ABOUT THIS EXERCISE:
Give the count of lines that hold the word "ANALYSE" in this listing, with nothing added.

PROVIDED DATA:
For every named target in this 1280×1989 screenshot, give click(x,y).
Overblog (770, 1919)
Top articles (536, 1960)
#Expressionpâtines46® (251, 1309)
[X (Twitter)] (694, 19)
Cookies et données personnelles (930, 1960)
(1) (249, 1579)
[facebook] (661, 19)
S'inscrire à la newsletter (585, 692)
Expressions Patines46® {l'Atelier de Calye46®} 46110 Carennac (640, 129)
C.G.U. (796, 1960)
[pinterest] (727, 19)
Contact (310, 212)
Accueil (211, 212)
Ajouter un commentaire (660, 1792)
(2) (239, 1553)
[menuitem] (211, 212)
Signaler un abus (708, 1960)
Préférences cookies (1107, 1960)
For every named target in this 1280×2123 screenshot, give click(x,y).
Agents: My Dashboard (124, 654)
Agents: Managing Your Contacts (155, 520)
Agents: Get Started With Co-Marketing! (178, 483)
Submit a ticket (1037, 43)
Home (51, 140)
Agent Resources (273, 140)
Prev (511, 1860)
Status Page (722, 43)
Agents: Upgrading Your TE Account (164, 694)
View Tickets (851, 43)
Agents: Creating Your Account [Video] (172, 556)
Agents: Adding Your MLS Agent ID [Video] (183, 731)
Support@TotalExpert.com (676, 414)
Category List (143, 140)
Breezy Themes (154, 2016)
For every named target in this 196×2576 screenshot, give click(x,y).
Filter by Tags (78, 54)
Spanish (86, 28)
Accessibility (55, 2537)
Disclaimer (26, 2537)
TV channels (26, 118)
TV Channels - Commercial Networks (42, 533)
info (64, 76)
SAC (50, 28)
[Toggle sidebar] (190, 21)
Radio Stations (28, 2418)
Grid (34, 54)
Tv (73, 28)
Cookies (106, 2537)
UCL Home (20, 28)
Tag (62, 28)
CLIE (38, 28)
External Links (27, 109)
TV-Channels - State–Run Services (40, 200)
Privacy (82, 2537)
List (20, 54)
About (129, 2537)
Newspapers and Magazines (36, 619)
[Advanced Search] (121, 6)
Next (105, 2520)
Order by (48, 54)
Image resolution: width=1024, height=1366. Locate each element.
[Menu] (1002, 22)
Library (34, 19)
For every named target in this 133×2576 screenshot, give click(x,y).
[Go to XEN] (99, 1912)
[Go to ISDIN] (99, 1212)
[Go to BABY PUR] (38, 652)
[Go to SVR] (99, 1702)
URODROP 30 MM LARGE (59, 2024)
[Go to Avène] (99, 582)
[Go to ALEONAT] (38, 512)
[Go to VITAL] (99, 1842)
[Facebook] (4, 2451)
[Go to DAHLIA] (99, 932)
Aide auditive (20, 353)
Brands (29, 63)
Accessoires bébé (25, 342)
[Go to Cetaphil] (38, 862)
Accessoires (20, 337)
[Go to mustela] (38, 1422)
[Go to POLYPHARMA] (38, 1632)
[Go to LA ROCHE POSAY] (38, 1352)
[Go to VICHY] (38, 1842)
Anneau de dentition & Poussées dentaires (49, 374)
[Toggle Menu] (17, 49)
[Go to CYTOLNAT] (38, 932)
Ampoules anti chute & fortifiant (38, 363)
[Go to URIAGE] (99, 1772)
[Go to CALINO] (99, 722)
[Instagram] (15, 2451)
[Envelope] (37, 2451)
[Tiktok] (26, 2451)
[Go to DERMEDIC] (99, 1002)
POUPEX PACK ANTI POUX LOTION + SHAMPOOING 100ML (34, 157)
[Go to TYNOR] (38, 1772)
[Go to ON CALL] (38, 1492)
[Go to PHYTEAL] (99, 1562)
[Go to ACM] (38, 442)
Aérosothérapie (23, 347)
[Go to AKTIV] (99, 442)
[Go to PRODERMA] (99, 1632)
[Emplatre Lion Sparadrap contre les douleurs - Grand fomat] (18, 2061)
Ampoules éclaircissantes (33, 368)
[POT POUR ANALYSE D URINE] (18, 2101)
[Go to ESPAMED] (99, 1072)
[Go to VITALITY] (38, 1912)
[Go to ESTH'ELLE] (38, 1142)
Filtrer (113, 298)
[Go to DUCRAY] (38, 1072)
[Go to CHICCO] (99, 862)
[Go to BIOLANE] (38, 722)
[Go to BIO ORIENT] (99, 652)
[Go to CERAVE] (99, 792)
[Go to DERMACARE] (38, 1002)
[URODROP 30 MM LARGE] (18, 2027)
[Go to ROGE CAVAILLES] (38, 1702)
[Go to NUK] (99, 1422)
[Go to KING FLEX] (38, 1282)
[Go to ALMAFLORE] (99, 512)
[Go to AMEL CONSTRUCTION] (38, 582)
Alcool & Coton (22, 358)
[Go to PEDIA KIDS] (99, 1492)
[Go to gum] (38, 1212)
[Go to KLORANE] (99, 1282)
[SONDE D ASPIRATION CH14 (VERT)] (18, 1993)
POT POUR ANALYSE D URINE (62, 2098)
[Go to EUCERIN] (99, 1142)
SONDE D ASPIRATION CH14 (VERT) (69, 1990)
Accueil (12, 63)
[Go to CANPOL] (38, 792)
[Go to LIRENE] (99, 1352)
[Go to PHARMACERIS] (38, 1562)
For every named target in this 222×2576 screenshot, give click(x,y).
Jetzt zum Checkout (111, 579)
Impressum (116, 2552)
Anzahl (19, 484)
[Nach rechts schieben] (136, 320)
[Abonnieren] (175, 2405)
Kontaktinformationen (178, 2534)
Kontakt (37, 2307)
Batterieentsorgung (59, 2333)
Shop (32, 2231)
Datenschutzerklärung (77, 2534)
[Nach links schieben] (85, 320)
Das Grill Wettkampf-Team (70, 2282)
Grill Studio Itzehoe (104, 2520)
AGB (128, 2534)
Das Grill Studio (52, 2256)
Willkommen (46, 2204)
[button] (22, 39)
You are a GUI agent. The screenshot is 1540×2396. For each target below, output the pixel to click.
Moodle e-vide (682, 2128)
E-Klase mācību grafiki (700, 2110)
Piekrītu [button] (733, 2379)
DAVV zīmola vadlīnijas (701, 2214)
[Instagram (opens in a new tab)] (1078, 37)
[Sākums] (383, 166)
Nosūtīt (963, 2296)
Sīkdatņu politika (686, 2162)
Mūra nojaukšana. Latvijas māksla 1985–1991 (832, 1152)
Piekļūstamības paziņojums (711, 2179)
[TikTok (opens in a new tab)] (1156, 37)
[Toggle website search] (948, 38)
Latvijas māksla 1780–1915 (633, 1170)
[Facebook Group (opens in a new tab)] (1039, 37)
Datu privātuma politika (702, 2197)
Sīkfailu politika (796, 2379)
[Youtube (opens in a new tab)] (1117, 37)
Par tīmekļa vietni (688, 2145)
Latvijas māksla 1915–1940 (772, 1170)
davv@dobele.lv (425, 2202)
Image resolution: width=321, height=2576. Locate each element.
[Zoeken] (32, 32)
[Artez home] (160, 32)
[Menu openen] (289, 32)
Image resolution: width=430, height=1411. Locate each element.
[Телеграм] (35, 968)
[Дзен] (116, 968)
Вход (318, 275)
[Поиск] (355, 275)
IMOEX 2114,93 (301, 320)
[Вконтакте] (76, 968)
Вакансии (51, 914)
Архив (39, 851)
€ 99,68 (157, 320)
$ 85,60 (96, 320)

YOUR RESPONSE:
2